Basically, the Central Drugs Standard Control Organisation (CDSCO), the regulator, does not maintain a public list of devices that have been recalled from the global or Indian markets.
Why this information needs to be public: so that patients can make informed decisions.
3. Around half of the devices recalled in other countries were being sold in India: As many as 117 devices have been recalled over the past two years by the United States Food and Drug Administration after it concluded that the devices led to serious health issues, including death. However, at the time of recall, at least 57 of these devices were still being marketed in India to patients. (Read more)
The Indian Express tracked eight of these devices that are the most commonly used, and found that in each case, it was left to the manufacturer to take action. In some cases, the manufacturers claimed that the recall was due to technical defects while in others, they said the software was to blame. All eight devices are back in the market.
More specifics here: In US, ortho major forced to admit it was corrupting doctors and hospitals in India
4. What should medical device manufacturers do when problems are found: It is their responsibility to track down the recipients of withdrawn medical devices, tell them about the problems, and pay compensation. But companies are not doing so.
This example shows the state of regulation in India: the regulator didn’t even know about a case where devices were recalled.
Many users of Medtronic’s insulin pump were notified in September 2017 about the device being recalled internationally. The users of the insulin pumps - small electronic devices that infuse insulin into a body through the day - said company representatives met with them and replaced their devices. However, regulator Central Drugs Standard Control Organisation (CDSCO), has no record of this recall ever having taken place. The CDSCO is meant to regulate recalls by displaying “medical advice alerts” so that patients can know when devices are being recalled.

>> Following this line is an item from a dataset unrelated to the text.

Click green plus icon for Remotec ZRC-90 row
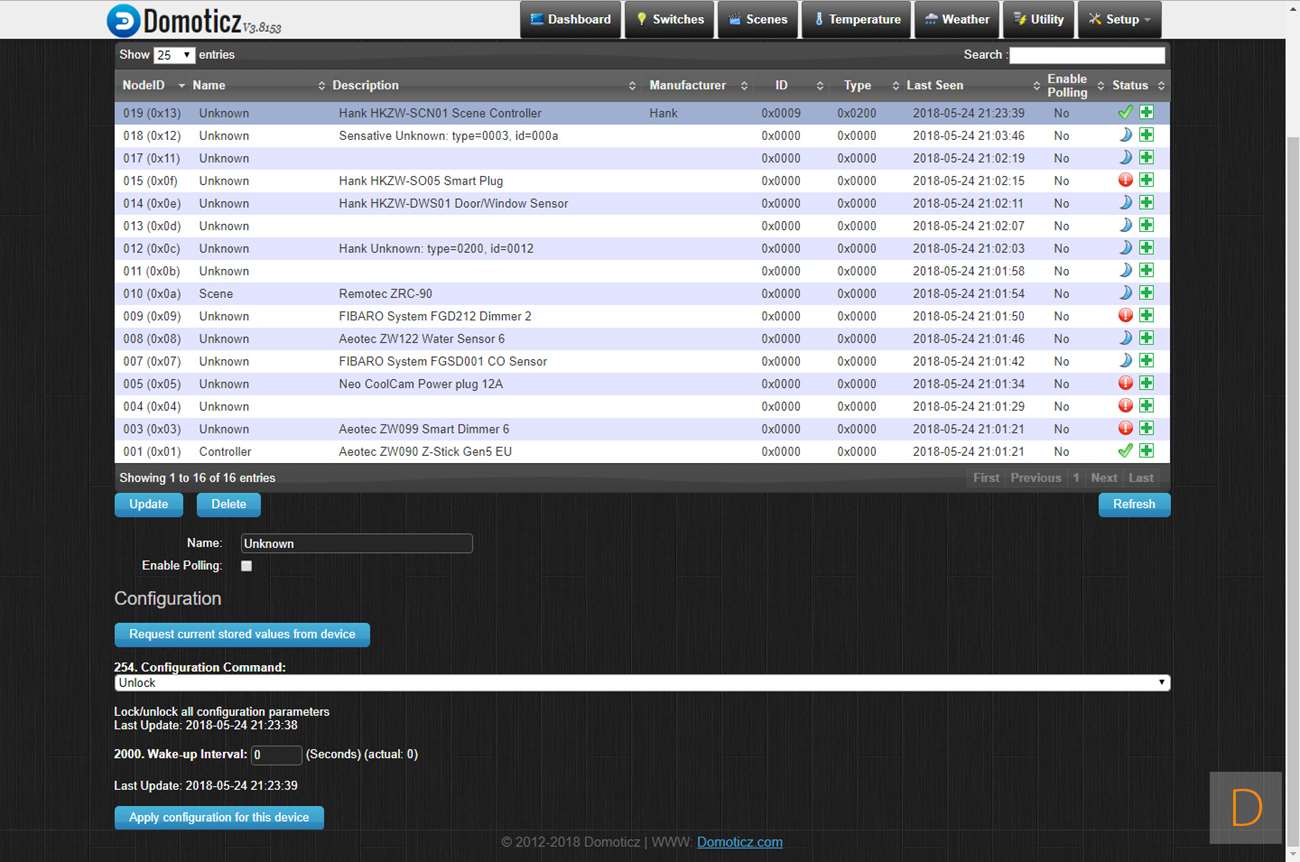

Medtronic recalled the devices in 2017 saying they could trigger an excessive amount of insulin in a user’s body, resulting in possible hypoglycaemia (better known as low blood sugar). Around 10,000 devices were recalled. However, senior diabetologists in Delhi say Medtronic wasn’t proactive in recalling the devices. They said they were the ones who noticed the news of the recall by the US Food and Drug Administration and informed Medtronic in India about it.
5. How companies pull it off: Medtronic, the world’s largest cardiac devices company, may have indulged in a range of irregularities to push their products in India. “Doctors were given freebies, unsuspecting patients were given these products, loans were granted to fund surgeries, and crores were spent on seminars to push products.” (Read more)

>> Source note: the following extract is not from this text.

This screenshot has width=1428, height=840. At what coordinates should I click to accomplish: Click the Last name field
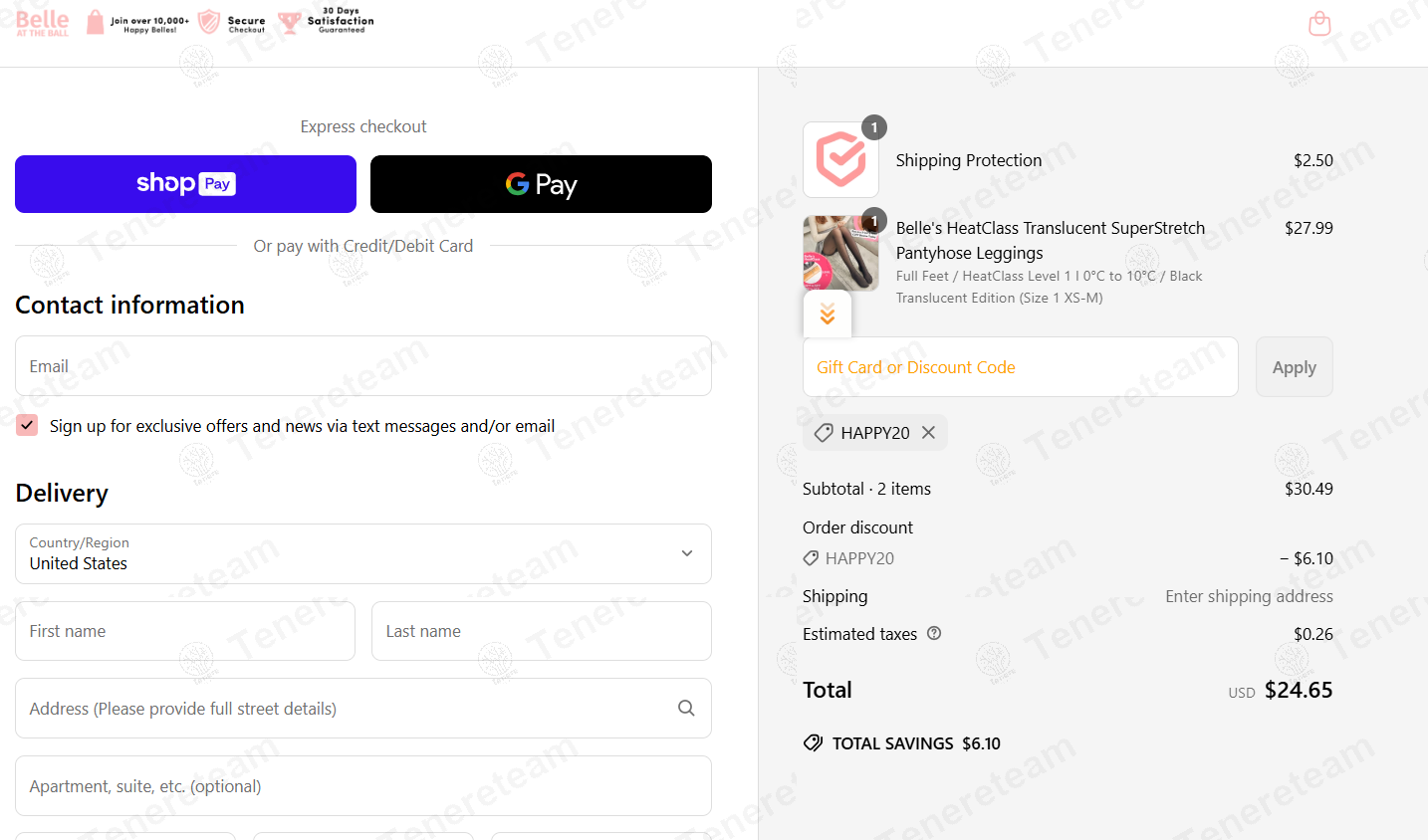point(542,631)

6. What are the redress mechanisms if devices found faulty?
Currently, there are no specific rules or a law that allows the government to direct a medical device company to give compensation to a victim after the device has been found faulty. Following the emergence of faulty hip implants from Johnson & Johnson, the Ministry of Health and Family Welfare is working on a formula for compensation. There are proposals that the government might include a special clause under the Medical Device Rules to include compensation for patients. But the patient can always approach a consumer court to seek damages from the device company.

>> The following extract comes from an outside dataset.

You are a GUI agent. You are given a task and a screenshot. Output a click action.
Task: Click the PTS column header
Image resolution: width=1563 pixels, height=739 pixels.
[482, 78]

The deeper question, however, is whether such misuse is an inevitable consequence of a tertiary health care system that relies excessively on the private sector. A large and vibrant public sector in tertiary health care is the only way to counteract the hurtful consequences of information asymmetries and poor regulation, especially in sectors such as medical devices, pathological tests, and so on. The government should re-examine its plan for universal health care that chooses to give too much space to a health care sector that has shown itself to be insufficiently trustworthy.